Tuesday, February 10, 2015

The pieces of my heart

Dear God,

When you gave me the gift of motherhood, I knew you had done something huge in my life. You gave me a gift that pushed and challenged me. A gift that showed me just how big my heart is. A gift that showed me just how big yours is.

What I didn’t realize immediately is what you took from me. Often I forget. But I saw it tonight. Or rather, I was reminded of it.

Like the rib you took from Adam to give him Eve, you took a piece of me to give me my children. Like the world’s most skilled surgeon, you removed a tiny piece of my heart to create the incredible beings I get to call mine. You did it swiftly as you distracted me with sleep deprivation and crying, so much crying, and snotty noses and chaos swirling around my every day that I often forget that there’s such a delicate piece of me out in this world that is no longer a part of my body.

It’s easy to forget. It’s easy to forget because some days are just so very, very exhausting. And I rush through the days and the nights just trying to remember who has a doctor appointment and when and whose teeth got brushed or whether or not we have enough milk to last through the week. It’s easy to forget what a significant, incredible, fragile piece of me Oli and Will are made from. In my haste to make sure everyone simply stays alive, I forget.
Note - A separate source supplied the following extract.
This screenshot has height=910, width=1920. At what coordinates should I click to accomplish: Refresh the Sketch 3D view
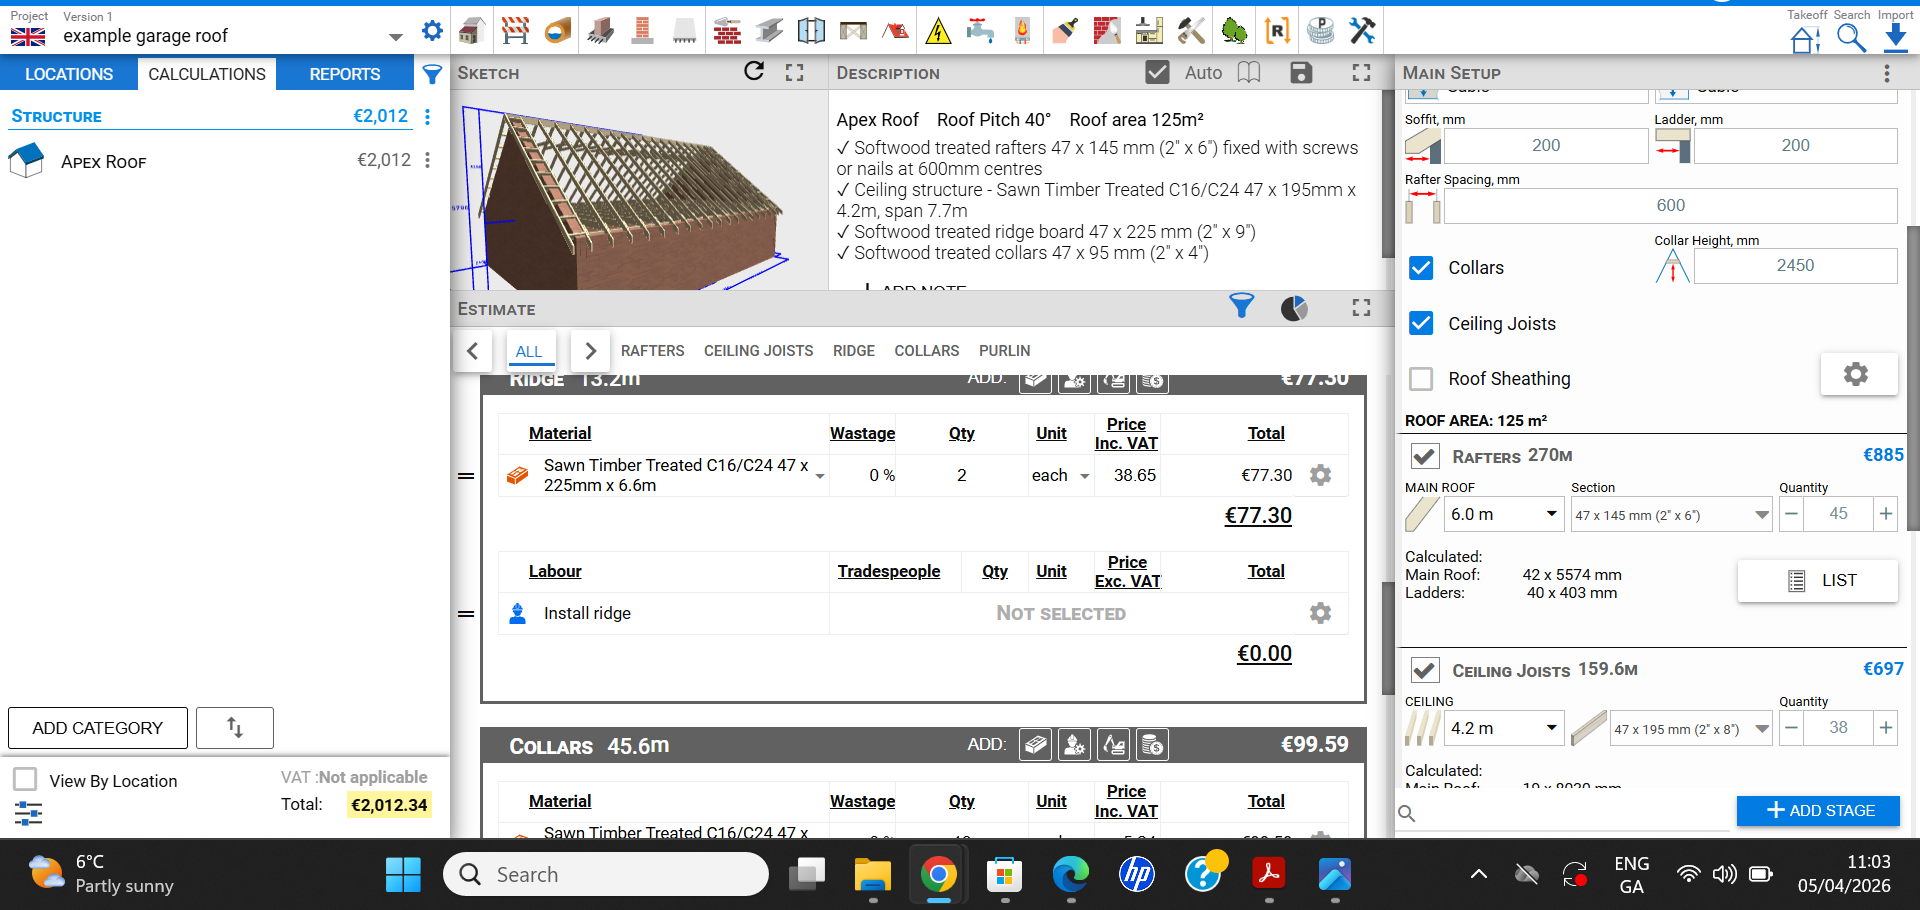753,72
Tonight I saw it and was reminded again. I saw it in William’s sweet smile when I walked into the room. I saw it in the peaceful, still face of The Boss Lady as she slept, the tendrils of her hair strewn across her pillow, her hands folded under her head. At once I felt incredible love and responsibility and, I’ll admit it, terrified.

Because as I brushed Oli’s hair from her face and watched her sleep, I was reminded that you took this little piece out of me and put it out into the world where I’m not sure if it’s safe, where I have no control.  

God, I’m grateful, truly I am. Without these little people, I have no idea who I’d be. See, by taking from me, you’ve given back immeasurably. But I am scared.

Scared I won’t be able to protect them from the insanity of this world, from people who mean them harm, from disease, from fear. I can’t even protect Oli from bumping into walls or scraping her knees no fewer than 15 times a week! And, yet, there they both go each day, without me, to face and embrace all the world has to offer.

And what am I supposed to do, God? What am I supposed to do while two pieces of my heart are exposed to every danger my insane mind can imagine? How can I possibly build them up enough to take on their toughest challenges? How can I protect them from all evil? How? I have no answers, no way to do it. I watch each day, powerless, as these two pieces of me grow and learn and encounter. I watch as they experience pain and joy and disappointments. And I have no idea how to make sure they are never hurt.

So I turn to you. You who plucked these pieces from my heart and made them into the most incredible beings I’ve ever known. You who gave me this job of being their mother. I turn to you because there are days I am overwhelmed by not knowing what to do or how to do this job.

Is that how you designed this, God? Did you design this so that I would be wholly dependent on you? Was your intent for me to truly KNOW my lack of control over this life?

If this was your master plan, I am happy for it. By turning to you, by leaning on you, I am able to watch with joy as the pieces of my heart go out into this world on their own journeys.  In the vulnerability I feel loving them, I have been able to experience your love for me more fully. You have given me a glimpse into how you love—purely, deeply, letting me have free will, always with the hope that I will return to you unscathed from the harms of this world, always with the desire that I should be healthy and safe.

Thank you for showing me this love, for bringing me closer to you. Make me deserving of this incredible gift and, above all, please protect from all harm these tiny pieces of my heart.